Tool Replay
Tool replay lets evals keep testing real agent behavior without paying for every external dependency on every run. Use it for local tool calls that are expensive, slow, rate-limited, unstable, or hard to reproduce.
What to Replay
Section titled “What to Replay”Replay local tools and service calls, not the entire model interaction. Good candidates include web search, retrieval, third-party APIs, browser fetches, and internal service lookups.
export const qaHarness = aiSdkHarness({ agent: () => createQuestionAgent(), tools: { lookupCapital, }, toolReplay: { lookupCapital: true, }, output: ({ result }) => textAnswer(result.text),});Keep live provider model calls live unless your app exposes them as local tools. That keeps evals sensitive to prompt and model behavior while removing noise from dependencies.
Replay Modes
Section titled “Replay Modes”Choose a mode with VITEST_EVALS_REPLAY_MODE.
| Mode | Behavior |
|---|---|
auto | Replay when a recording exists; otherwise call live and record. This is the default. |
record | Always call live and overwrite recordings. Use this to refresh fixtures intentionally. |
off | Call live tools and do not read or write recordings. |
strict | Require an existing recording and fail when one is missing. |
Cache Keys and Redaction
Section titled “Cache Keys and Redaction”Use a replay config object when a cache key needs to ignore unstable values, recordings need a version, or outputs need redaction.
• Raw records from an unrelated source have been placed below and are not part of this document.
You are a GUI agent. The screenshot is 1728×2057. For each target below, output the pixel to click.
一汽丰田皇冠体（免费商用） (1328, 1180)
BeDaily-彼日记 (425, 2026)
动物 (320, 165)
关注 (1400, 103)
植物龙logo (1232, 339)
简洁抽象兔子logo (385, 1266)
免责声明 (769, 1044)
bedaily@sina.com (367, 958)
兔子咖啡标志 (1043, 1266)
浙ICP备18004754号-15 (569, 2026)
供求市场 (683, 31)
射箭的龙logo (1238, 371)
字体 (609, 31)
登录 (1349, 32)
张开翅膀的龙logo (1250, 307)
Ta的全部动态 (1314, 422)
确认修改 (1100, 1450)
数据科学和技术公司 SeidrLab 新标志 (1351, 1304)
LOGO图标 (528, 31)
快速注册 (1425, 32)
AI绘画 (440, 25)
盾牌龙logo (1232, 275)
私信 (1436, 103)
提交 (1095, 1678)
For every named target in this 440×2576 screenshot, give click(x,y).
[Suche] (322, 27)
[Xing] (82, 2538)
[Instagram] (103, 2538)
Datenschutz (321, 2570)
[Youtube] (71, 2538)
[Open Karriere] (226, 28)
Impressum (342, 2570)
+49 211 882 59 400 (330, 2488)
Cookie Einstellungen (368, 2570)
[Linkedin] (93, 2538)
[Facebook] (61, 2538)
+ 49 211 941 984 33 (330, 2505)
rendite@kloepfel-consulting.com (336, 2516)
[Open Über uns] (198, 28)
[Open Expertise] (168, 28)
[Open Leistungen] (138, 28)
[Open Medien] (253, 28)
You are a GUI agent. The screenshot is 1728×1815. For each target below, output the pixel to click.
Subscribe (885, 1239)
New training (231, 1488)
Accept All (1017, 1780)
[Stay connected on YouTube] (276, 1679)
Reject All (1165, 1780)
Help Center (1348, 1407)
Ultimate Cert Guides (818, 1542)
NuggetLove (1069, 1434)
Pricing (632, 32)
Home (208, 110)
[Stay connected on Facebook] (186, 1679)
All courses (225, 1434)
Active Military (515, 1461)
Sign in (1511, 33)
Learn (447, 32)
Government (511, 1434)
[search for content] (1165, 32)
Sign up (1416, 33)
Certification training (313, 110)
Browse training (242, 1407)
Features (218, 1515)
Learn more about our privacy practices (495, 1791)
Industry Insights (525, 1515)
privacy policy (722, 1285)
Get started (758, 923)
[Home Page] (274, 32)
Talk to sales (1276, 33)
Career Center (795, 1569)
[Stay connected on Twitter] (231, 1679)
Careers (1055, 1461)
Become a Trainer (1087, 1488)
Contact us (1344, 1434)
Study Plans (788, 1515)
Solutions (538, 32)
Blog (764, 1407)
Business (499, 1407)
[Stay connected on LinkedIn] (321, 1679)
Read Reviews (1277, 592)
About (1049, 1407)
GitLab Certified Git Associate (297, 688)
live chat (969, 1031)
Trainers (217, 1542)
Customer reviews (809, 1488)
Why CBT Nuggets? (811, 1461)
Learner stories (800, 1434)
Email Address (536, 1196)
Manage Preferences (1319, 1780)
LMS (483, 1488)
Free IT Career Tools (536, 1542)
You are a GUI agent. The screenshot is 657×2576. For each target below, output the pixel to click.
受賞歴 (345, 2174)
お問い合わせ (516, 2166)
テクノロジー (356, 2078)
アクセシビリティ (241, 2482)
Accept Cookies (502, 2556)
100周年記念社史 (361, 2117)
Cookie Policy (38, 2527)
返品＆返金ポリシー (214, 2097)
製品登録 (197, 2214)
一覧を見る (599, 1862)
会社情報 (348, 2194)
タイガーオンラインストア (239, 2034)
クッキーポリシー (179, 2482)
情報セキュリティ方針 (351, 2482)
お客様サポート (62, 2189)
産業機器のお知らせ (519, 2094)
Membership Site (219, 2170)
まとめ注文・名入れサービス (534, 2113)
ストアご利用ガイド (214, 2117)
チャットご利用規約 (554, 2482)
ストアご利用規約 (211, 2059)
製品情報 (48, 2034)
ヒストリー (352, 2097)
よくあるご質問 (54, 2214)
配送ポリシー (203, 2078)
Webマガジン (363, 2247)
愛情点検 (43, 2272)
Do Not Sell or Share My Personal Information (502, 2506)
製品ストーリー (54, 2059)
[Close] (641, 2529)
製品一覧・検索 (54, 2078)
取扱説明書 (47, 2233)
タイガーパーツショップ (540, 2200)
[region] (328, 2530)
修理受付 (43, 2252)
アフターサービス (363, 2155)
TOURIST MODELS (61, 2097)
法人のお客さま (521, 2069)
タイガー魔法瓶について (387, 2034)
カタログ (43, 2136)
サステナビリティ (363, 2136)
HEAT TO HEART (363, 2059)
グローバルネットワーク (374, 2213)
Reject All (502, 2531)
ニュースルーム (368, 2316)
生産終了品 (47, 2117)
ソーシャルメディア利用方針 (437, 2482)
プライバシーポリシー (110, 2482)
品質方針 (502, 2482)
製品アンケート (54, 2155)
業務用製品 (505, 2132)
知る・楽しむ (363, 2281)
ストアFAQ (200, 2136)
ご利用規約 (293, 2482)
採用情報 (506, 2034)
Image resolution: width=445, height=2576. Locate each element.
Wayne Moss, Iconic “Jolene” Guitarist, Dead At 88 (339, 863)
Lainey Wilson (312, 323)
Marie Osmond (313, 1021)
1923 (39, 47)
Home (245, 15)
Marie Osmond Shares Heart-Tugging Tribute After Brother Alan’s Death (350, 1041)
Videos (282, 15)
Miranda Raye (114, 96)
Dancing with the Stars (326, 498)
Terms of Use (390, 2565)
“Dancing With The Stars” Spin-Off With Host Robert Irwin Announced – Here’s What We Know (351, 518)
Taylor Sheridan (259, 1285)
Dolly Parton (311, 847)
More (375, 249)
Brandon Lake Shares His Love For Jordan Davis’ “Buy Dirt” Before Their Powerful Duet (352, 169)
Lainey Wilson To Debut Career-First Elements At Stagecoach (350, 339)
export const qaHarness = aiSdkHarness({ agent: () => createQuestionAgent(), tools: { lookupCapital, }, toolReplay: { lookupCapital: { version: "v1", key: (args) => ({ country: args.country, }), sanitize: (recording) => ({ ...recording, output: { capital: recording.output.capital, country: recording.output.country, }, }), }, }, output: ({ result }) => textAnswer(result.text),});Keep recordings small and reviewable. Redact secrets, customer data, unstable timestamps, and high-cardinality response fields before committing fixtures.
Workflow
Section titled “Workflow”Most of the time, auto is all you need — recordings accumulate on the first
run and replay automatically after that. When an intentional app change needs
new tool responses, rerun in record mode and review the fixture diff with
the code change.
VITEST_EVALS_REPLAY_MODE=record pnpm evals